DESCRIPTION OF THE TASK: For this exercise, reproduce the entries below exactly, but only from the line containing "Bar Pins (125, 324)" through the line containing "Scarves (124, 1176)", both included.

•••

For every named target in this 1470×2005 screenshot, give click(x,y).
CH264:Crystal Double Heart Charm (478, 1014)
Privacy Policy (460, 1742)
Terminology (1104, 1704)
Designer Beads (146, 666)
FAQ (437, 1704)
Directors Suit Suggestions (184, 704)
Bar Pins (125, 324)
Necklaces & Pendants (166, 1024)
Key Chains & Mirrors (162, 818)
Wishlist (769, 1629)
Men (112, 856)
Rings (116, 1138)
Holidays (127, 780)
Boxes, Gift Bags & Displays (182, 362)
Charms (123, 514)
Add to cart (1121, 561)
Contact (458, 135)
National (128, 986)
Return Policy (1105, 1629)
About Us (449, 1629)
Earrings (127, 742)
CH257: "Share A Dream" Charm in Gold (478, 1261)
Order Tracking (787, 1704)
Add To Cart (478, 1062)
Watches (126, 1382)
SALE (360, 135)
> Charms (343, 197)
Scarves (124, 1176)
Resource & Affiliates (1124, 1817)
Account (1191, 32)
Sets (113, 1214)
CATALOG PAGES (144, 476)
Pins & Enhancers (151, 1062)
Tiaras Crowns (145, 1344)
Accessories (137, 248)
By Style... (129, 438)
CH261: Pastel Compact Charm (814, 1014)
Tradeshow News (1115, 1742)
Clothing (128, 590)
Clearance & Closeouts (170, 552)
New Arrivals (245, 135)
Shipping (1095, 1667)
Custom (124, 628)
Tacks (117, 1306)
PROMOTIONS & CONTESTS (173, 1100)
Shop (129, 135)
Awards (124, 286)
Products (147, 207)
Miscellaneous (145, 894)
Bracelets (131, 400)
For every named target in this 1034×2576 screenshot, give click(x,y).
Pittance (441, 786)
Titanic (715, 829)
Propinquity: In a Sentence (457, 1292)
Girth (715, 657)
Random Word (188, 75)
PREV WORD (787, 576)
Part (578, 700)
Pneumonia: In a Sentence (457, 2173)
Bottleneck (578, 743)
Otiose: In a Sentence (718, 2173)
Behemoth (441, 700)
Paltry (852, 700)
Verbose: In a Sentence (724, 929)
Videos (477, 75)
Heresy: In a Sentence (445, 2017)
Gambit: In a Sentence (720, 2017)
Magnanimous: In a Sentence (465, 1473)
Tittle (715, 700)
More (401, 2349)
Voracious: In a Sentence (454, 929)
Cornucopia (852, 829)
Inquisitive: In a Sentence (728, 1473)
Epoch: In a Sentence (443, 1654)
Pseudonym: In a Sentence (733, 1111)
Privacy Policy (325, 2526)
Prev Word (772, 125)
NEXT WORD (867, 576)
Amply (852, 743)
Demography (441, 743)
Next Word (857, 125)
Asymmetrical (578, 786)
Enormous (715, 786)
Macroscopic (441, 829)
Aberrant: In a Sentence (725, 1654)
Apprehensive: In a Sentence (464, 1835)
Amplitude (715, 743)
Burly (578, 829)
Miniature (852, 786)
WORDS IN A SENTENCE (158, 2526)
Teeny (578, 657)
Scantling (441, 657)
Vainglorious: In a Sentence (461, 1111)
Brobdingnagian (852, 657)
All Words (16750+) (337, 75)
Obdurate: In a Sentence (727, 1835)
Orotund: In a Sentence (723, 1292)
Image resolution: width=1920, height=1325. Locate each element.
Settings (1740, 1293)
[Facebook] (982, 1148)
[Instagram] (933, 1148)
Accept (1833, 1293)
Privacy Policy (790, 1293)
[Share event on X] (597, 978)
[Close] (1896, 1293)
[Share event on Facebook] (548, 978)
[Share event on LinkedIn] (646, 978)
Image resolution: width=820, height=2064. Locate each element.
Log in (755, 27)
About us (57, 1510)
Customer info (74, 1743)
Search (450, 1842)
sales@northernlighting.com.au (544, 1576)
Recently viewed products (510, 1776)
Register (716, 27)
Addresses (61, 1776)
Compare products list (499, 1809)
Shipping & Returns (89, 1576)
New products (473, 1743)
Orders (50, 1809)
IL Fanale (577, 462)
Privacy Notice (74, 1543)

•••

SOLUTION FOR THIS TASK:
Bar Pins (125, 324)
Necklaces & Pendants (166, 1024)
Key Chains & Mirrors (162, 818)
Wishlist (769, 1629)
Men (112, 856)
Rings (116, 1138)
Holidays (127, 780)
Boxes, Gift Bags & Displays (182, 362)
Charms (123, 514)
Add to cart (1121, 561)
Contact (458, 135)
National (128, 986)
Return Policy (1105, 1629)
About Us (449, 1629)
Earrings (127, 742)
CH257: "Share A Dream" Charm in Gold (478, 1261)
Order Tracking (787, 1704)
Add To Cart (478, 1062)
Watches (126, 1382)
SALE (360, 135)
> Charms (343, 197)
Scarves (124, 1176)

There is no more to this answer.